At the point where the electric field is zero, the magnitudes of the electric fields created by both the charges are equal, hence: \(E_{4q} = E_q\) Substitute the given values and formula for electric field: \[\frac{k4q}{x^2} = \frac{kq}{(30-x)^2}\]

Now we will solve for x, which represents the distance from the 4q charge where the electric field is zero. Solve the equation and cancel out some terms: \[\frac{4}{x^2} = \frac{1}{(30-x)^2}\] Cross-multiply: \[4(30-x)^2 = x^2\] Now, expand and simplify: \[4(900 - 60x + x^2) = x^2\] \[3600 - 240x + 4x^2 = x^2\] \[3x^2 - 240x + 3600 = 0\]
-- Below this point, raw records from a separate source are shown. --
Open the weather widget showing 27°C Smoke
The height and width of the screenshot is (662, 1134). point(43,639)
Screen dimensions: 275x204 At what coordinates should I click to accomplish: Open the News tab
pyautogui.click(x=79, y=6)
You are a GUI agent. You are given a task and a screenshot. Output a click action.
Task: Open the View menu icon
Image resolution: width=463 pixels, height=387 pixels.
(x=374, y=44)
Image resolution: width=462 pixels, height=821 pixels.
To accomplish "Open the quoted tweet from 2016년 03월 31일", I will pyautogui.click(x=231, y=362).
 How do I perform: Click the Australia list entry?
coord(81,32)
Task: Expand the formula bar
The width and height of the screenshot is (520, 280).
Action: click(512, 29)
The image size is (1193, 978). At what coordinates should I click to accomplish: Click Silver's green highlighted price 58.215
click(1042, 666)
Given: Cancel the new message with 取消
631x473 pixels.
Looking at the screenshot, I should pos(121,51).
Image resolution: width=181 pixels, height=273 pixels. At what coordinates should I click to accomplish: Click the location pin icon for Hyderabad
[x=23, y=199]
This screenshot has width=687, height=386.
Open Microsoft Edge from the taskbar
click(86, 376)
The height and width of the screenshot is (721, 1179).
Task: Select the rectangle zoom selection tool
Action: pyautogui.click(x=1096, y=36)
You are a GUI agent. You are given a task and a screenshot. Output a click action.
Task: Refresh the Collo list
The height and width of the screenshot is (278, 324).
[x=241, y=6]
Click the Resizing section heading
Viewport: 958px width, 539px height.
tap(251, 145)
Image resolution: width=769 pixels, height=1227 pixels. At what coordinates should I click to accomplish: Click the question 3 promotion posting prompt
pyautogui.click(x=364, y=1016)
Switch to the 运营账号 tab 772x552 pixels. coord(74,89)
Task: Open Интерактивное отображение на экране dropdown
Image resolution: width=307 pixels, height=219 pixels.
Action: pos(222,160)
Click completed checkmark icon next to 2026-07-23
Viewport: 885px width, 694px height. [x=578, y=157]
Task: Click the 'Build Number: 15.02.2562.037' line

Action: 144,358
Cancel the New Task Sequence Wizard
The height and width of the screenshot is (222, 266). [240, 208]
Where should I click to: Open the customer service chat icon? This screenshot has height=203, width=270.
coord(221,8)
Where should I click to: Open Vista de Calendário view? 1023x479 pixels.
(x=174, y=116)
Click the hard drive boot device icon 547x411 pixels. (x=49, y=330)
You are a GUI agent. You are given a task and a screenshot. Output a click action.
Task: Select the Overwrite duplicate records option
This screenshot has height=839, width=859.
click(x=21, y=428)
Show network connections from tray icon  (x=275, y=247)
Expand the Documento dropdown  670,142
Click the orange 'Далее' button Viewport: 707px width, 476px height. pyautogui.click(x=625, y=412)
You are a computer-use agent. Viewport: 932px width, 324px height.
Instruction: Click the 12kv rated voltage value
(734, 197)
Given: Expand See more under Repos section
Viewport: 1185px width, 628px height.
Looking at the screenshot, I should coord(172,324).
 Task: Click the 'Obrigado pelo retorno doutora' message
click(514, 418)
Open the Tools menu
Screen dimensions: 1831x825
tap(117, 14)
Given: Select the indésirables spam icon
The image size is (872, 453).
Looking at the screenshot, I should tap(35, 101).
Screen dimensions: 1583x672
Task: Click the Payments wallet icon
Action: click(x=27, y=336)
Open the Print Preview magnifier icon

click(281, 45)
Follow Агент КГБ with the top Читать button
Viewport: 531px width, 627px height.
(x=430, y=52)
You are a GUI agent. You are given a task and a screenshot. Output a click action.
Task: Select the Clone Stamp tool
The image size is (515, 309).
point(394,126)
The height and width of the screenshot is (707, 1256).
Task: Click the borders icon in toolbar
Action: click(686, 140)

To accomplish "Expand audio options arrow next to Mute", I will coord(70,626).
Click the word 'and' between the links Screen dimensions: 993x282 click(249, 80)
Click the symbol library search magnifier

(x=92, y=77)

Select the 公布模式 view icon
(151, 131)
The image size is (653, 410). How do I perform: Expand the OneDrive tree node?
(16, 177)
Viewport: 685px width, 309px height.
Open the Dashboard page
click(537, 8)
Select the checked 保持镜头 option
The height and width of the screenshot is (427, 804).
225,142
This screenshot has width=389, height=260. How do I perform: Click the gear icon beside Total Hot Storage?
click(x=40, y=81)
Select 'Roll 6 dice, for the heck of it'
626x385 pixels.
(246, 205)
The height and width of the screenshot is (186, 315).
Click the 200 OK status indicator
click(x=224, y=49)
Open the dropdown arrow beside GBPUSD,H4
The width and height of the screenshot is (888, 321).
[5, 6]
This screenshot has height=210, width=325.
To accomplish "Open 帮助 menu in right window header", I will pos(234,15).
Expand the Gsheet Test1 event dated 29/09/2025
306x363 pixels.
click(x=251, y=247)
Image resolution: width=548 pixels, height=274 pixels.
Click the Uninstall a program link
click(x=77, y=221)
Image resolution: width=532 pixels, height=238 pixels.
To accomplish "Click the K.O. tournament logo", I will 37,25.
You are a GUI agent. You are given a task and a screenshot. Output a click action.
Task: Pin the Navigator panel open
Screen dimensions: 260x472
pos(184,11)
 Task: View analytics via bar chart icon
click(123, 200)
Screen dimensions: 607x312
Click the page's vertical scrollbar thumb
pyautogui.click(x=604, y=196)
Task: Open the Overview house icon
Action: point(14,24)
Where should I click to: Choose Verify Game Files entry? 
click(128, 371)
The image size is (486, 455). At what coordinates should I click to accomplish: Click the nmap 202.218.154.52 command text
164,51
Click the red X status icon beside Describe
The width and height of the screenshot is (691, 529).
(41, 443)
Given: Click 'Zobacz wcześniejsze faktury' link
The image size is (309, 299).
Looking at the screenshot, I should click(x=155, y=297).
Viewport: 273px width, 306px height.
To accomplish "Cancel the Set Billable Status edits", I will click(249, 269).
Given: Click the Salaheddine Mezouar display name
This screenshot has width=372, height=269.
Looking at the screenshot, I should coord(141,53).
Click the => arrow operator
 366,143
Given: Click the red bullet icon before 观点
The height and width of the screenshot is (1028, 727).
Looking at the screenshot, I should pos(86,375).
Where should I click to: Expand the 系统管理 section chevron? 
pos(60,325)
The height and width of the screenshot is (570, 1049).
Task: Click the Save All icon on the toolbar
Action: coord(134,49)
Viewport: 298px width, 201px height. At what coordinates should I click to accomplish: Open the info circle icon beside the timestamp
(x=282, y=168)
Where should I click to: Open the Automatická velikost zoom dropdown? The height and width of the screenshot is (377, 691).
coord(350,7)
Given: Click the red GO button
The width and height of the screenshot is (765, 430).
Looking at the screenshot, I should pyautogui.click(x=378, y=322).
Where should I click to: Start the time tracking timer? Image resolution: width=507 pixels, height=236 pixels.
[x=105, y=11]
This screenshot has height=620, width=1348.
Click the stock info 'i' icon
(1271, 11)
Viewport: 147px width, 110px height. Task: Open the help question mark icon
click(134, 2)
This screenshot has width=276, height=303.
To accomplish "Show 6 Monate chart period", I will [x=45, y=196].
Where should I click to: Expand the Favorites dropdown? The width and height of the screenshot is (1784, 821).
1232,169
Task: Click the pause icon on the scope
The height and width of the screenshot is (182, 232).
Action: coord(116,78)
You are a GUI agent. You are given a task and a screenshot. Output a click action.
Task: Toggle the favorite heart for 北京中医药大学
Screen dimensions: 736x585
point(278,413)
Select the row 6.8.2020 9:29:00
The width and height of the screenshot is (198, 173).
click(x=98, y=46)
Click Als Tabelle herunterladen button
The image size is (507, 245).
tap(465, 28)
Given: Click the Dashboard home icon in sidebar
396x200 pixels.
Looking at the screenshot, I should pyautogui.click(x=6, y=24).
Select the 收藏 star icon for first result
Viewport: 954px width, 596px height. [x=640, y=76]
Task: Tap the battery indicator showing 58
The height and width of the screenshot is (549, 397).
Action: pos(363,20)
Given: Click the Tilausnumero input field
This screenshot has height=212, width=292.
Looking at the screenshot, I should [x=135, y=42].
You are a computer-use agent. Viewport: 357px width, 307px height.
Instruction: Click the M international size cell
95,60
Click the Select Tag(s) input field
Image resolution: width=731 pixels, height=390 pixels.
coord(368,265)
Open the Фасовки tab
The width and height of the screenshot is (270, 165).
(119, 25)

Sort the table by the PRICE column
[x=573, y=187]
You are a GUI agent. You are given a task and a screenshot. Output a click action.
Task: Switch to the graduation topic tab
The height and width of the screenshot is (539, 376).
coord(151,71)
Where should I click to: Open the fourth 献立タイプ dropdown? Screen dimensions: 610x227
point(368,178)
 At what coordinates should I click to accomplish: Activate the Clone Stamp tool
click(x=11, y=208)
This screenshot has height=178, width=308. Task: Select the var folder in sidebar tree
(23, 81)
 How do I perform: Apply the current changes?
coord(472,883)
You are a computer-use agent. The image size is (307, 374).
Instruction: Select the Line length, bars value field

Factor the quadratic equation: \[3(x^2 - 80x + 1200) = 0\] Dividing the equation by \(3\): \[(x-60)(x-20) = 0\] Solving for x, we have two solutions: \(x = 20\) cm and \(x = 60\) cm. Since the total distance between the charges is 30 cm, we can disregard the 60 cm solution.

The electric field is zero at \(x = 20\) cm from the charge \(+4q\). So the correct answer is (B) \(20 \mathrm{~cm}\) from charge \(4q\).